Single period inventory environments

Static inventory environment where a decision only affects the next period (Newsvendor problem)

NewsvendorEnv

 NewsvendorEnv
                (underage_cost:Union[numpy.ndarray,ddopai.utils.Parameter,
                int,float]=1, overage_cost:Union[numpy.ndarray,ddopai.util
                s.Parameter,int,float]=1, q_bound_low:Union[numpy.ndarray,
                ddopai.utils.Parameter,int,float]=0, q_bound_high:Union[nu
                mpy.ndarray,ddopai.utils.Parameter,int,float]=inf,
                dataloader:ddopai.dataloaders.base.BaseDataLoader=None,
                num_SKUs:int=None, gamma:float=1,
                horizon_train:int|str='use_all_data',
                postprocessors:list[object]|None=None, mode:str='train',
                return_truncation:str=True)
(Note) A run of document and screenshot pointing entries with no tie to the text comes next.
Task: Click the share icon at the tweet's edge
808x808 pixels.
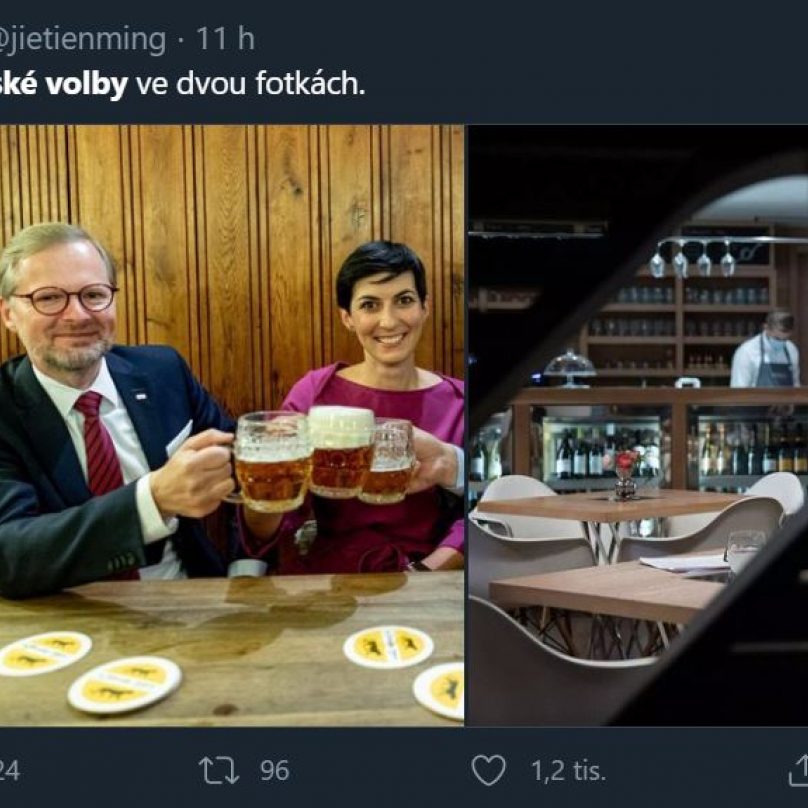Action: tap(799, 770)
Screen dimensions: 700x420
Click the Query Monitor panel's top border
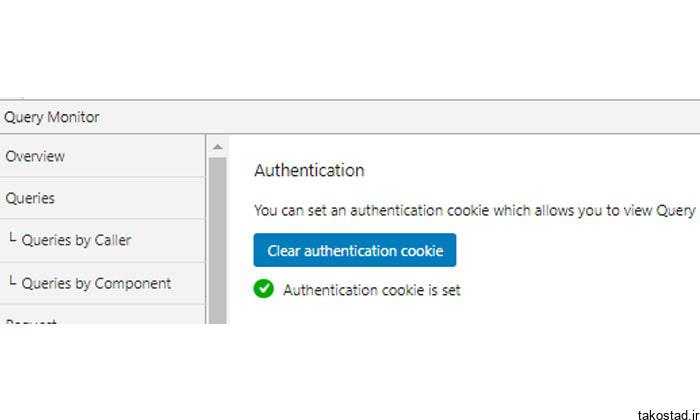coord(350,100)
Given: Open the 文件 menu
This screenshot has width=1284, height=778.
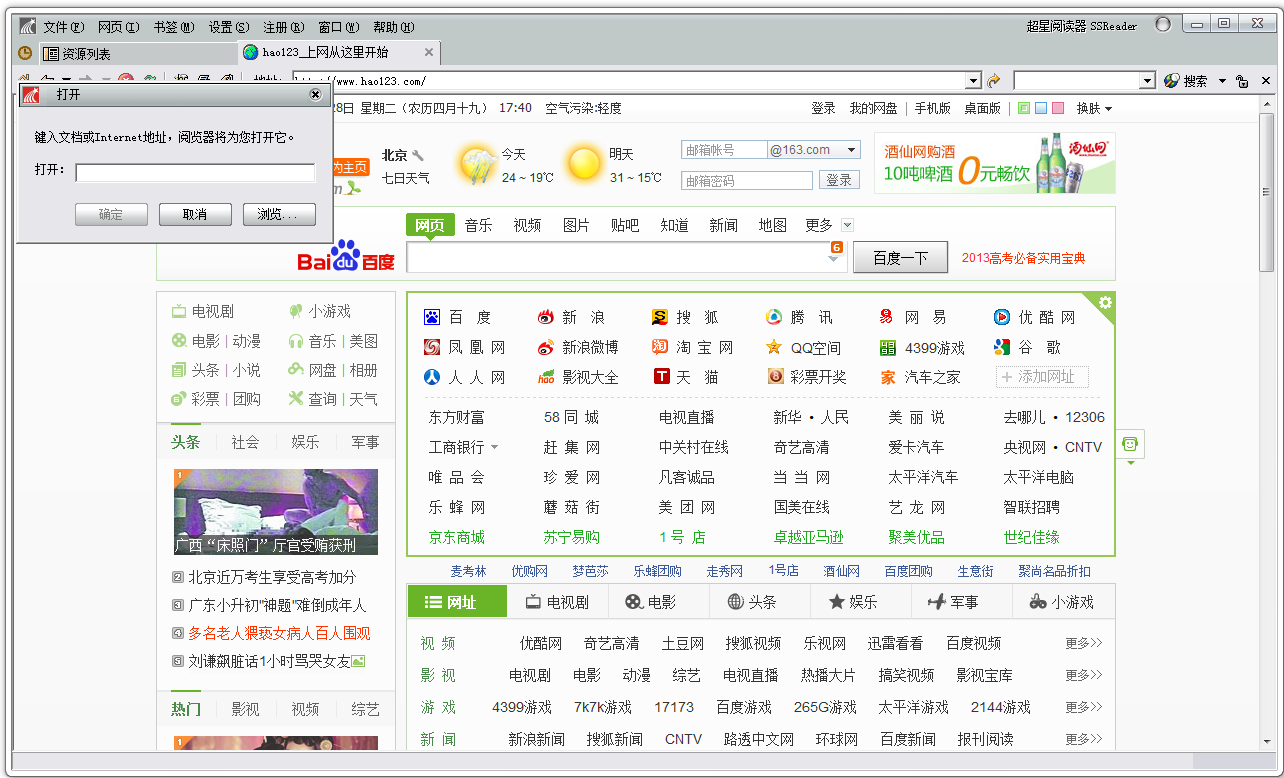Looking at the screenshot, I should pos(63,27).
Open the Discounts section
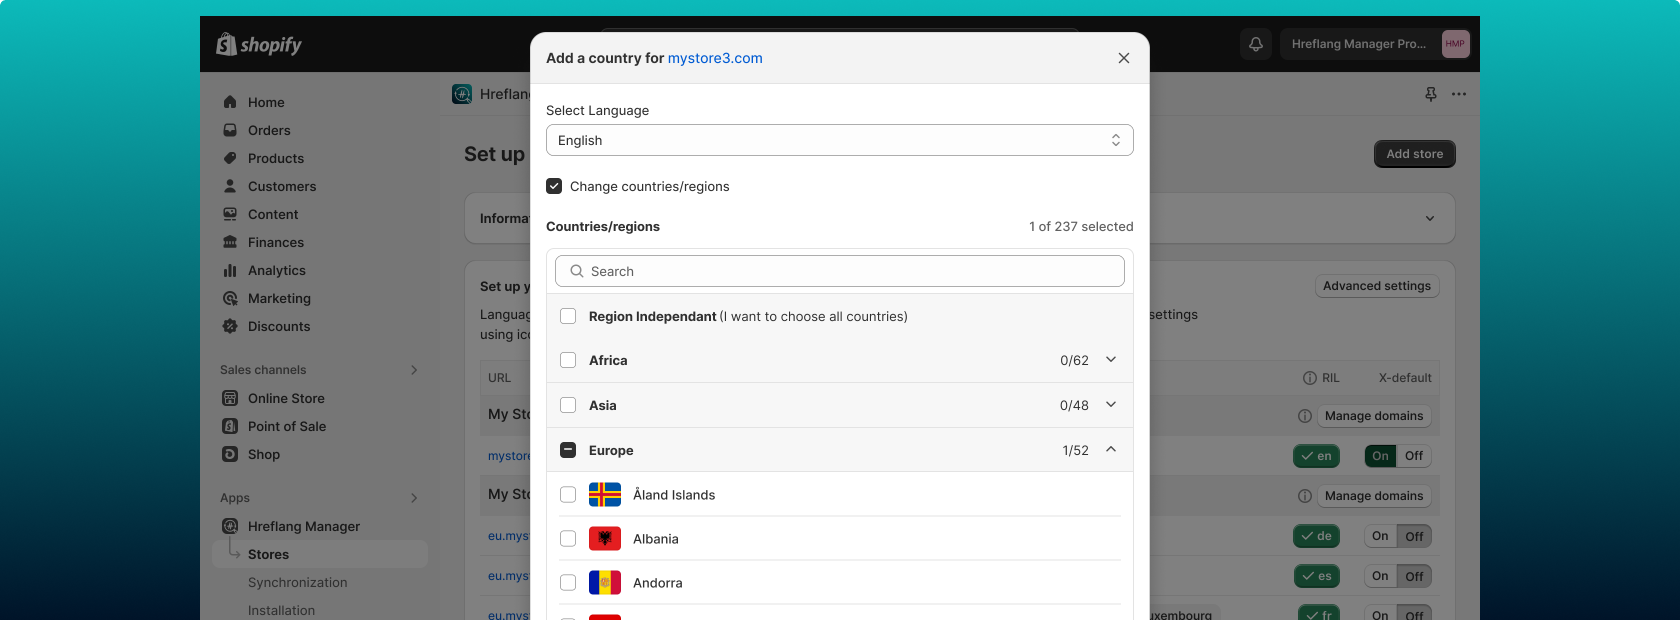This screenshot has height=620, width=1680. (277, 326)
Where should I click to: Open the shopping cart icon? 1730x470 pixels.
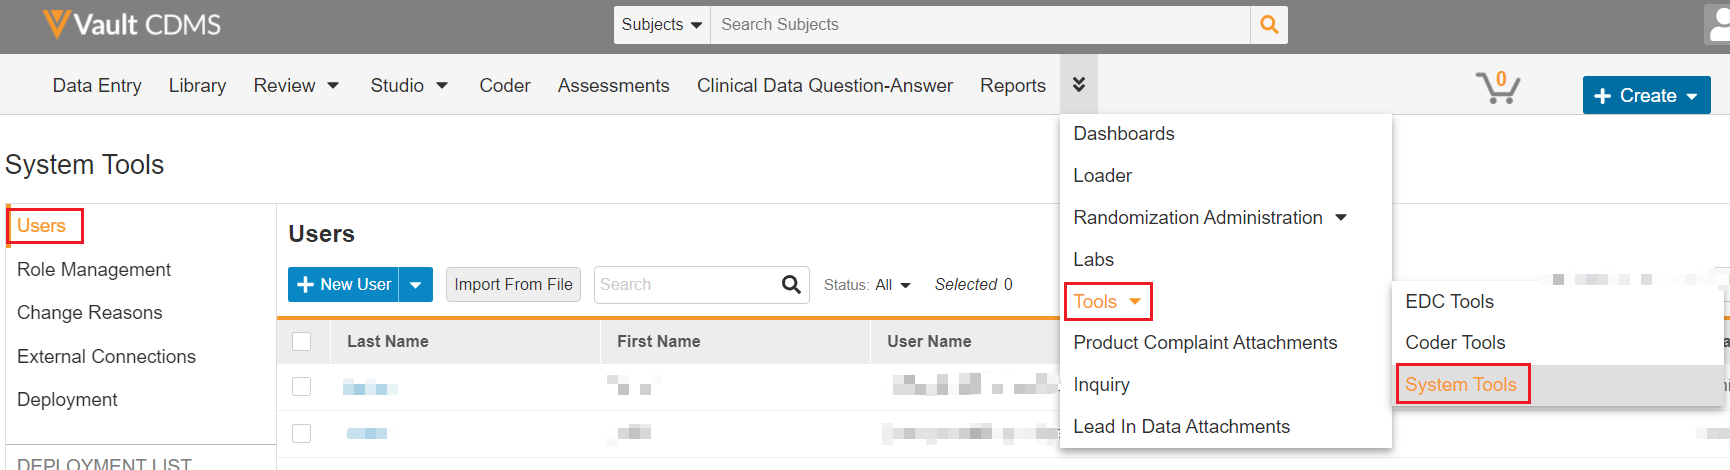pyautogui.click(x=1497, y=88)
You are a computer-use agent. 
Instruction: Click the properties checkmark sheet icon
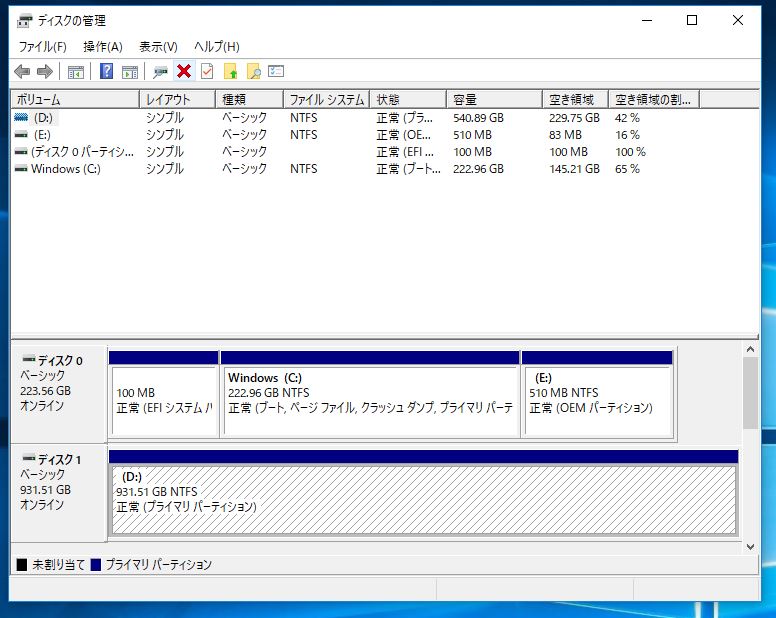(x=207, y=71)
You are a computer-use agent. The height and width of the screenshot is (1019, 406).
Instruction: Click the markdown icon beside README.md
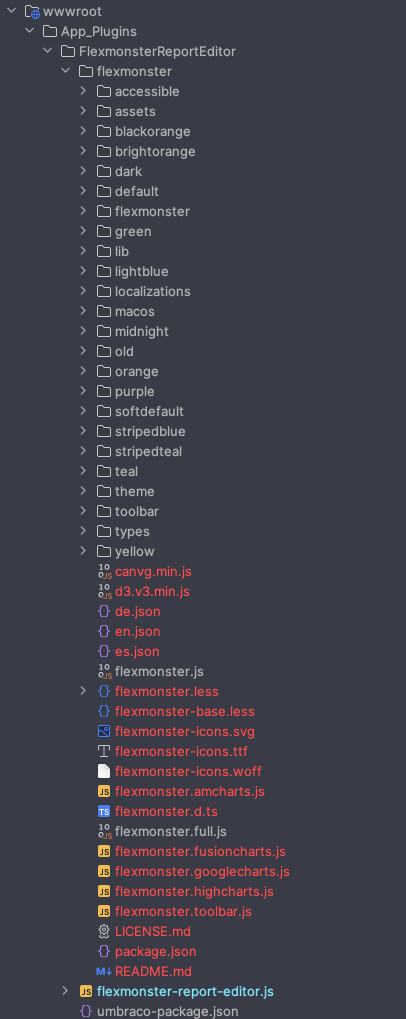coord(104,972)
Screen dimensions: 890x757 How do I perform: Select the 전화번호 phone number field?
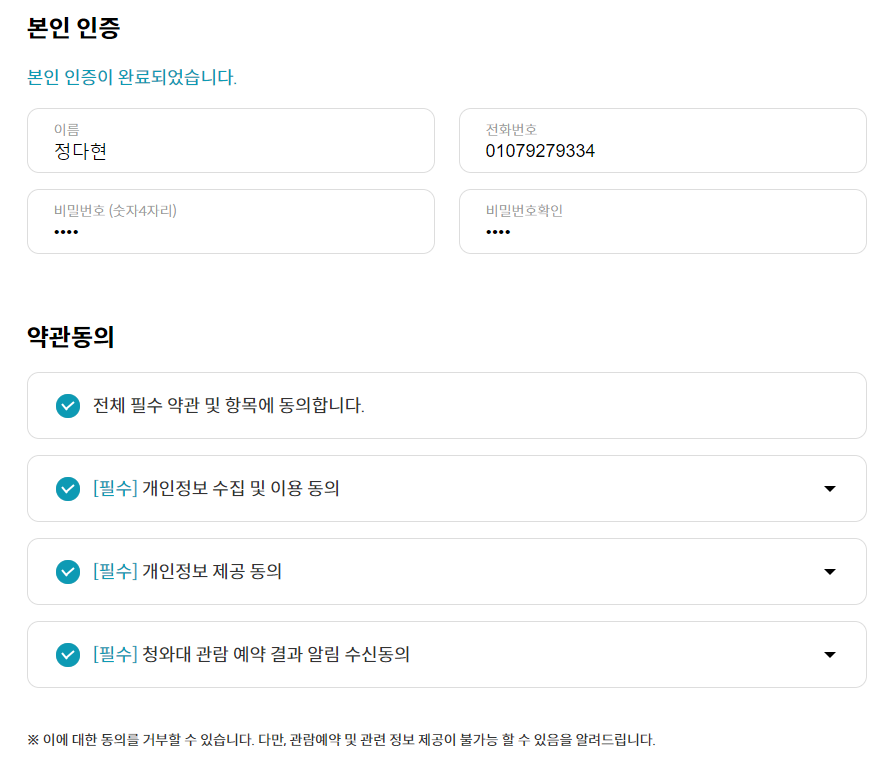click(662, 140)
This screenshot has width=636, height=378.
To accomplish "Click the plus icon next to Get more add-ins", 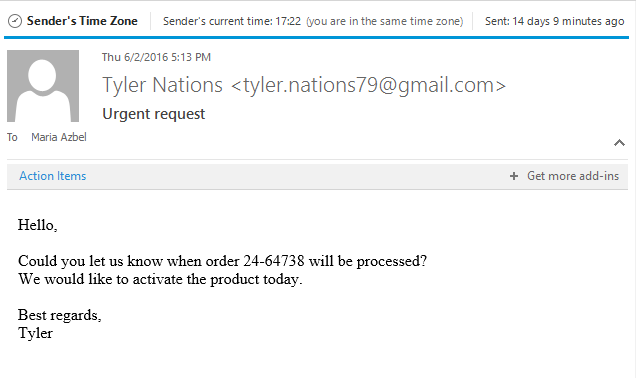I will 514,176.
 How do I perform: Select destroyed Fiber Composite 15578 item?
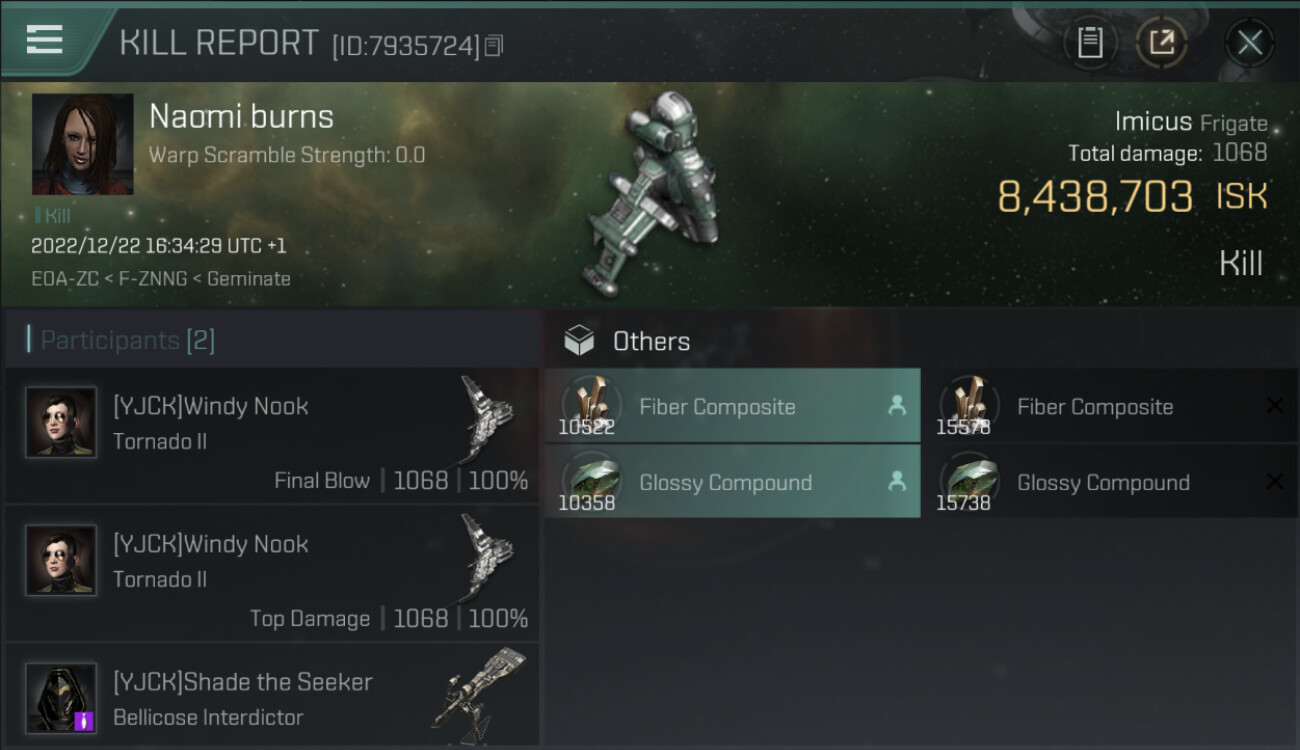point(1110,406)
Class implementing the Newsvendor problem, working for the single- and multi-item case. If underage_cost and overage_cost are scalars and there are multiple SKUs, then the same cost is used for all SKUs. If underage_cost and overage_cost are arrays, then they must have the same length as the number of SKUs. Num_SKUs can be set as parameter or inferred from the DataLoader.

	Type	Default	Details
underage_cost	Union	1	underage cost per unit
overage_cost	Union	1	overage cost per unit
q_bound_low	Union	0	lower bound of the order quantity
q_bound_high	Union	inf	upper bound of the order quantity
dataloader	BaseDataLoader	None	dataloader
num_SKUs	int	None	if None it will be inferred from the DataLoader
gamma	float	1	discount factor
horizon_train	int \| str	use_all_data	if “use_all_data” then horizon is inferred from the DataLoader
postprocessors	list[object] \| None	None	default is empty list
mode	str	train	Initial mode (train, val, test) of the environment
return_truncation	str	True	whether to return a truncated condition in step function
Returns	None

source

NewsvendorEnv.step_

 NewsvendorEnv.step_ (action:numpy.ndarray)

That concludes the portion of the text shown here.